Timings worries at this point in his explanation that he is “making it sound really complicated, when I’ve always wanted my work to sound simple, because I think that that is far better than taking something simple and making it complicated.” It is impossible not to agree, yet his concerns are misplaced. Timings work is, quite simply, about inclusion and an individual engagement with his listener. Timings’ soundscapes ripple through your head, long after they have stopped playing.
Sound art, Timings says, is a multidisciplinary exercise, explaining that “in the same way you might see colours in a landscape, you can see sounds in a soundscape.” The experience of listening to successful sound art becomes one of synaesthesia, as senses interact cross-modally. Sound art, Timings comments, creates a more individual experience than visual art is capable of. It is this specificity of experience that he plans to emphasise in the exhibition KL Soundscapes.
Sound art invites “someone to spend time with a piece, locking them into a predetermined temporality.” Timings, however, plans to balance this restriction with the liberation he will afford his audience, who will be able to interact with and alter his work. The exhibition will be a kinaesthetic experience: a lever will allow anyone that comes in to change the volume, tempo, and spatialization of the piece, turning his digital work and process into something tangible.
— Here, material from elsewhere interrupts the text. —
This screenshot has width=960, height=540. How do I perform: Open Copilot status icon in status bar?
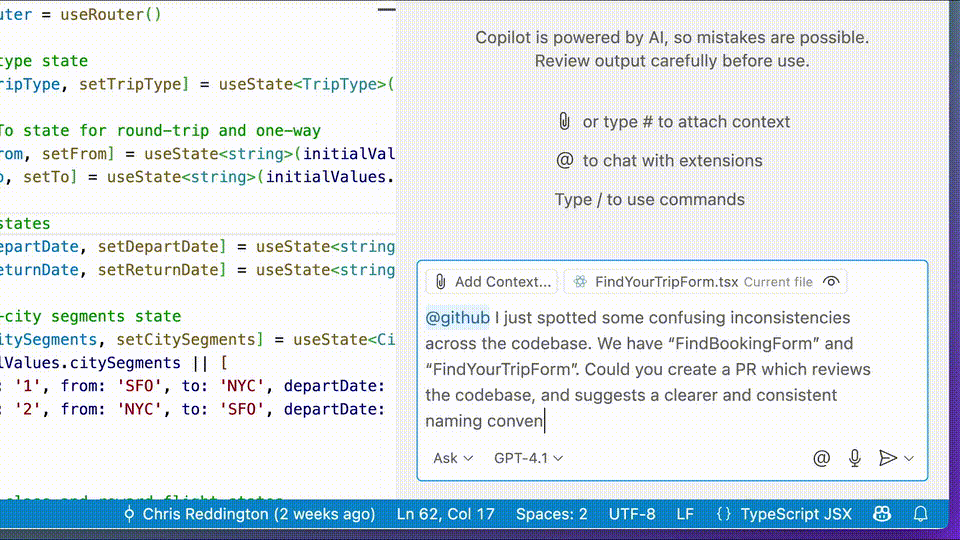[881, 514]
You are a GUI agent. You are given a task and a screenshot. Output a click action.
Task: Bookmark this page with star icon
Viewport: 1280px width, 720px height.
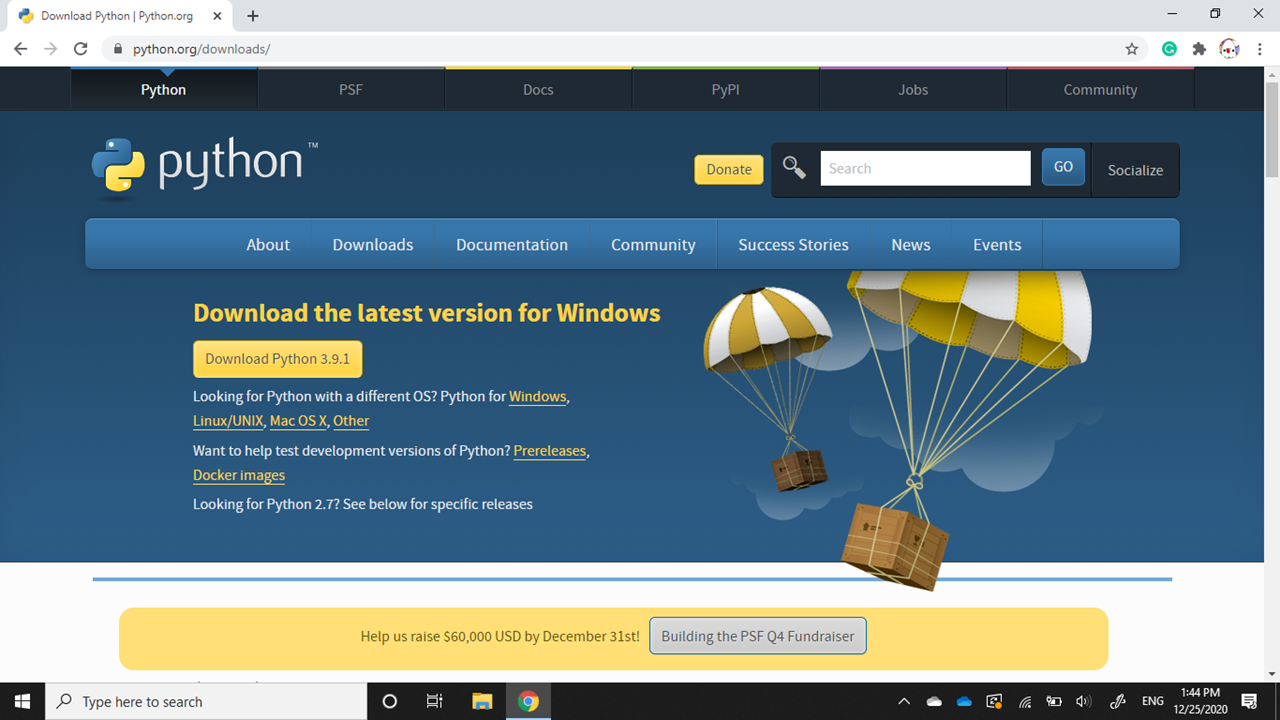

The decision to allow listeners to communicate with and change his piece was taken to ease Timings of his concerns about 21st century art. For Timings, post modernity aims to exclude people from engaging with it through its intellectual prejudices: he wants his work “to be free of all bias and completely accessible.” Timings’ vision is that a child is just as free to explore tactility and noise as an academic is to intellectualise how digital language and information pathways, much like social and musical folk traditions, are developing through the kinaesthetic.